Last year, Timothy Flanagan was hired a president of Illinois State University. In March, following an "incident," Flanagan stepped down after seven months on the job. He got a half million dollars on his way out the door. For what?
Flanagan left in the wake of a bizarre incident in which a groundskeeper working on his house charged Flanagan with yelling obscenties at him assaulting him. Flanagan initially pleaded his innocence, but ended up resigning late last month. The groundskeeper, who was fired after the incident, has now been rehired.

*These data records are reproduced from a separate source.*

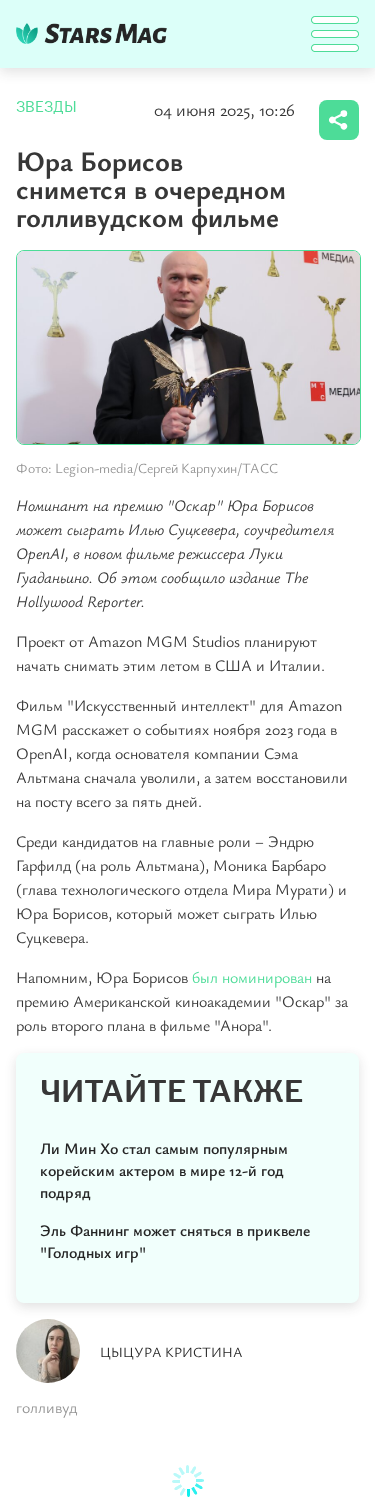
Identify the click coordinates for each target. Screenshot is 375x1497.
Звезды (46, 107)
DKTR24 (96, 33)
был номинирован (252, 977)
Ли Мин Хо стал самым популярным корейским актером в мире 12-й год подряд (164, 1170)
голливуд (46, 1407)
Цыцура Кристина (171, 1351)
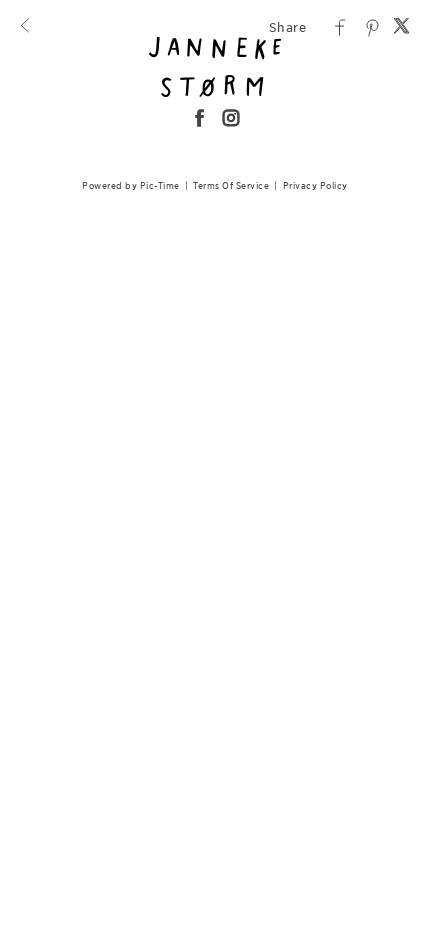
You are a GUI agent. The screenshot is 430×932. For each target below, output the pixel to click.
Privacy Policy (315, 185)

Since we were not on the scene when this weird incident occurred, let's leave aside Flanagan's direct guilt or innocence for the moment. Let us simply say something uncontroversial: his tenure as head of Illinois State University was not a successful one. He did not last a year, and he left mired in controversy. It is safe to say he was not a great benefit to the university. So students are now asking, quite loudly: Why did Timothy Flanagan get a $480,000 payout on his way out the door?
According to Flanagan's contract, he could've been let go by the board without pay if he'd been fired for cause — which in the contract is described as "material acts of dishonesty or disloyalty," lying, conviction of a crime, use of drugs or alcohol abuse, or violation of any board policies or procedures. ISU's board did not feel it had cause to fire Flanagan without resulting in litigation that would've cost more than the settlement, said Michael McCuskey, board chairman. Rather, his resignation was the result of a mutual agreement.

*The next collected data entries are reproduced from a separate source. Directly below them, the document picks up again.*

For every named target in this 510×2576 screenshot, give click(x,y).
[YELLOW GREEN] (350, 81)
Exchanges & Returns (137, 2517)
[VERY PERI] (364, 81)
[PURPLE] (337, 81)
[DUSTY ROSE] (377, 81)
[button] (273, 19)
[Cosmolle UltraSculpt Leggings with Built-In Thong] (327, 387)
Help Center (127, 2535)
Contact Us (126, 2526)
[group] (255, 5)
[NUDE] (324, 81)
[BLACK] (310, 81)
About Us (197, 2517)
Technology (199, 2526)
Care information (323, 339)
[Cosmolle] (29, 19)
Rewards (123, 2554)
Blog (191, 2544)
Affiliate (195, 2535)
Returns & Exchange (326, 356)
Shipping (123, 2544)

"It didn't work for him, it didn't work for us, and we're moving on," McCuskey said.
McCuskey also told the paper that because the money for Flanagan's payout came from a "contingency fund" that is funded not by tuition or state money but by "a variety of fee payments, including from Burger King, Subway and other franchises that lease space on its campus, as well as parking tickets and fines from late bill payment," that taxpayers and students should not be upset. That is an interesting analysis. It is equally—in fact, if we are not being modest, more—plausible to say that the money from those fees could have been put to a use more beneficial to the ISU community than lining the pockets of a failed outgoing president.
I guess if students can learn anything from this incident, it is that well connected individuals and powerful institutions have the ability to make poor decisions and unjustly enrich themselves, but regular people have the ability to shame the hell out of them for it.